WHAT YOU WILL DO -
Copy out the items below, swapping each "highlighted" for "marked" and keeping everything else the same.

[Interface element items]
============================================================

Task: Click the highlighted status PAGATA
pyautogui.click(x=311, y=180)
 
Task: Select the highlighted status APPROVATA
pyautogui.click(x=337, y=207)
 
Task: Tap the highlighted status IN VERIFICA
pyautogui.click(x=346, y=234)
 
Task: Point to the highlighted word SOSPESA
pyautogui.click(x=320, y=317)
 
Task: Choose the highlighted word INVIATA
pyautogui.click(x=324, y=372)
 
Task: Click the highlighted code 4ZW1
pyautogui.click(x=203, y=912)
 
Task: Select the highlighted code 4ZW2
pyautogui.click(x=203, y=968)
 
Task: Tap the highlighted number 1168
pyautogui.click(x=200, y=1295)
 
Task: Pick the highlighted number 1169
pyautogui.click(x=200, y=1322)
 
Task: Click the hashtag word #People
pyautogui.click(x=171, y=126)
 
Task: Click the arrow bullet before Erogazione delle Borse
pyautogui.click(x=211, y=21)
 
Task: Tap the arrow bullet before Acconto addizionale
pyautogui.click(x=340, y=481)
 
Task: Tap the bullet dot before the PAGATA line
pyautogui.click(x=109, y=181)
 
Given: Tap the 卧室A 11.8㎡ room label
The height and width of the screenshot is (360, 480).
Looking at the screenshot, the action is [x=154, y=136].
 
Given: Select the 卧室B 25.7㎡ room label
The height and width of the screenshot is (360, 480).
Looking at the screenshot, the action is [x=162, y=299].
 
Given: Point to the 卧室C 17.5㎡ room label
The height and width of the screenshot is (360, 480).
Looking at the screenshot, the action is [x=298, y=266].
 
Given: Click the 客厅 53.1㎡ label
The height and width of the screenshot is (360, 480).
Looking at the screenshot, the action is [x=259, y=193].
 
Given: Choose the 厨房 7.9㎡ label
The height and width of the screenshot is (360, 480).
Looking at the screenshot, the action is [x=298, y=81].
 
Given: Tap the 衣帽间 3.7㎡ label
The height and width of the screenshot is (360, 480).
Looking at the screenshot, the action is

============================================================

THE RESULT -
Task: Click the marked status PAGATA
pyautogui.click(x=311, y=180)
 
Task: Select the marked status APPROVATA
pyautogui.click(x=337, y=207)
 
Task: Tap the marked status IN VERIFICA
pyautogui.click(x=346, y=234)
 
Task: Point to the marked word SOSPESA
pyautogui.click(x=320, y=317)
 
Task: Choose the marked word INVIATA
pyautogui.click(x=324, y=372)
 
Task: Click the marked code 4ZW1
pyautogui.click(x=203, y=912)
 
Task: Select the marked code 4ZW2
pyautogui.click(x=203, y=968)
 
Task: Tap the marked number 1168
pyautogui.click(x=200, y=1295)
 
Task: Pick the marked number 1169
pyautogui.click(x=200, y=1322)
 
Task: Click the hashtag word #People
pyautogui.click(x=171, y=126)
 
Task: Click the arrow bullet before Erogazione delle Borse
pyautogui.click(x=211, y=21)
 
Task: Tap the arrow bullet before Acconto addizionale
pyautogui.click(x=340, y=481)
 
Task: Tap the bullet dot before the PAGATA line
pyautogui.click(x=109, y=181)
 
Given: Tap the 卧室A 11.8㎡ room label
The height and width of the screenshot is (360, 480).
Looking at the screenshot, the action is [x=154, y=136].
 
Given: Select the 卧室B 25.7㎡ room label
The height and width of the screenshot is (360, 480).
Looking at the screenshot, the action is [x=162, y=299].
 
Given: Point to the 卧室C 17.5㎡ room label
The height and width of the screenshot is (360, 480).
Looking at the screenshot, the action is [x=298, y=266].
 
Given: Click the 客厅 53.1㎡ label
The height and width of the screenshot is (360, 480).
Looking at the screenshot, the action is [x=259, y=193].
 
Given: Choose the 厨房 7.9㎡ label
The height and width of the screenshot is (360, 480).
Looking at the screenshot, the action is [x=298, y=81].
 
Given: Tap the 衣帽间 3.7㎡ label
The height and width of the screenshot is (360, 480).
Looking at the screenshot, the action is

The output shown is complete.